Active Galaxies With Double_peaked Emission Lines

Active Galaxies With Double-Peaked Emission Lines

The main part of my thesis project was a spectroscopic survey of moderate redshift, radio-loud active galactic nuclei (AGNs), in search of double-peaked H-alpha lines. The scientific goal was to find more examples of profiles that resemble the unusual, double-peaked H-alpha profile of Arp 102B. The main result was the discovery of eight new double-peaked H-alpha profiles that can be fitted with a simple, relativistic disk model. These profiles are the widest known in any AGNs. The hosts of these disk-like profiles (tentatively referred to as ``disk-like emitters'') stand out form the general AGN population because of a number of distinguishing characteristics that are reminiscent of LINERs. (1) average H-alpha full width at half maximum twice as large as the average radio-loud AGN, (2) an optical continuum around H-alpha which is dominated by starlight, (3) unusually large equivalent widths of low-ionization forbidden lines, and large [O I]/[O III] ratios compared to the other members of the sample. The properties of the disk-like emitters are most likely intrinsic, since they are not extensions of any of the known correlations which are thought to represent viewing angle effects in several unifying schemes for radio-loud AGNs.

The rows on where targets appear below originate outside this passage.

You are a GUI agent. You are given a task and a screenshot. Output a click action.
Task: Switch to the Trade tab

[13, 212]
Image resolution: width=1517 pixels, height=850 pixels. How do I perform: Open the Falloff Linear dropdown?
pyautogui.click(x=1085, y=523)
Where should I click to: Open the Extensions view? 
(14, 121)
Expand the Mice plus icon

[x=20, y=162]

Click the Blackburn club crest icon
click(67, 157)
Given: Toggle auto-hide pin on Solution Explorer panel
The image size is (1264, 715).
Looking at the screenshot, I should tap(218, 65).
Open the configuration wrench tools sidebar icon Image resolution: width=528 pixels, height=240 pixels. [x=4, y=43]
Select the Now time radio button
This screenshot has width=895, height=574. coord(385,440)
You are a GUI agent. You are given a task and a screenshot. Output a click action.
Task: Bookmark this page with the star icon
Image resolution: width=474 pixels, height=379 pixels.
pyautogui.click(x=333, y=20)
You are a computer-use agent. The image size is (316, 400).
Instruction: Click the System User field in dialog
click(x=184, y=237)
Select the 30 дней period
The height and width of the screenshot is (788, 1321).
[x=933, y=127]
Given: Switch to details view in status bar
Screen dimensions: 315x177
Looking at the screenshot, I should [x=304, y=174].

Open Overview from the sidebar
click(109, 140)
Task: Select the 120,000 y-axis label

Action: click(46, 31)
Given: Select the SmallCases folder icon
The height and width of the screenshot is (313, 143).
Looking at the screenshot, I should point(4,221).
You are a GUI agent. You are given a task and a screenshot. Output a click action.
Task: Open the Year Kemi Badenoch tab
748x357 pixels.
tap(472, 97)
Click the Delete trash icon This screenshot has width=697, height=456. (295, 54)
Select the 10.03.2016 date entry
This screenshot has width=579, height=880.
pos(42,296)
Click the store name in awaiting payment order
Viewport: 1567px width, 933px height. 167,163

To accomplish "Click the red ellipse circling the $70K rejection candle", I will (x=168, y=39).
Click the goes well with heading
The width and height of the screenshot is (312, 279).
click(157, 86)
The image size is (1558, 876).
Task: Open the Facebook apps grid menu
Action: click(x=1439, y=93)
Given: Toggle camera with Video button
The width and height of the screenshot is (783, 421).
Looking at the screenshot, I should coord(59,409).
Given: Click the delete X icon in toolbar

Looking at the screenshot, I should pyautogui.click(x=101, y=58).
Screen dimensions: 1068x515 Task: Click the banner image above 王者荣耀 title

Double-peaked emission lines provide the most direct dynamical evidence for the presence of accretion disks in radio-loud AGNs. A physical model in which the inner disk is an ion-supported torus which illuminates the outer disk with a hard ionizing continuum, goes a long way toward explaining the properties of disk-like emitters. Although alternative scenarios for their origin have been proposed (supermassive binary black holes, and jets and other radial flows), the data available today for at least two of the best-studied objects (3C 390.3 and Arp 102B) strongly favor the accretion disk over other possibilities. Thus, we are now concentrating on using double-peaked emission lines as tools for studying the dynamics of accretion disks in AGNs and more generally the structure of AGN broad-line emitting regions (these could be a combination of an accretion disk and its outflowing wind). My main collaborators in these projects are Jules Halpern, Alex Filippenko, Thaisa Storchi-Bergmann, Mario Livio, and Andrew Wilson. Our work in this area is now proceeding along two directions.

First, we are monitoring the variations of the profiles of double-peaked emission lines on time scales of years. Variability of the line profiles is a direct means of studying dynamical and thermal phenomena in AGN accretion disks, such as spiral waves, thermal instabilities, or the tidal influence of a second, unseen black hole. We have been monitoring about 20 objects for at least 5 years (some since the mid 1980s) by observing them from KPNO, CTIO, MDM, Lick, Keck, and the HET. We are finding clear patterns in the profile variability in some objects and by our continuing monitoring effort we hope to answer the following questions: (a) is this variability pattern universal? (b) do the variations repeat? (c) are the variations regular or even periodic? In parallel to the above observational program I have also undertaken theoretical work to refine and expand models of the origin of double-peaked emission lines and their variability and to apply them to available data. Included are calculations of emission-line profiles from relativistic elliptical disks which may result from the tidal disruption of star by a supermassive black hole. Using the elliptical disk model we were able to fit the profile of the H-alpha lines of the LINER galaxy NGC 1097. Now we are exploring whether the elliptical disk scenario can account for the variability of the double-peaked emission lines of NGC 1097 over the past decade. Another promising scenario that we have applied to 3C 390.3 and 3C 332 is a single-armed spiral superposed on an axisymmetric disk. The model line profiles match the observations fairly well and the observed variability time scale agrees with what the predictions dynamical models. A lot of the work of comparing models with data has been done by two graduate students at U.C. Berkeley, Andrea Gilbert and Jeff Newman.

Second, we are studying the relation between the profiles of the Balmer and UV emission lines of double-peaked emitters. A comparison of these line profiles constitutes a test of models for photoionized AGN accretion disks and winds. We have obtained some UV spectra with the HST and we are expecting a few more more. Our detailed study of the prototypical double-peaked emitter, Arp 102B, has showed that its Ly-alpha and H-alpha profiles are dramatically different, with the former much narrower than the latter. We interpreted this as a consequence of the extreme physical conditions in the parts of the disk where the H-alpha line is emitted. At those high densities and and column densities, the Ly-alpha photons are trapped by resonance scattering and destroyed by collisional de-excitation. Thus the Ly-alpha line that we do observe must come from a different region than the H-alpha line, perhaps a low-density, outflowing wind. With the larger sample of objects that we are now studying we will explore the relation between the Balmer and UV lines in AGNs with a very wide range of luminosities. Thus we hope to learn how the dominant line production site shifts from the accretion disk to the wind as the luminosity of the AGN approaches the Eddington limit.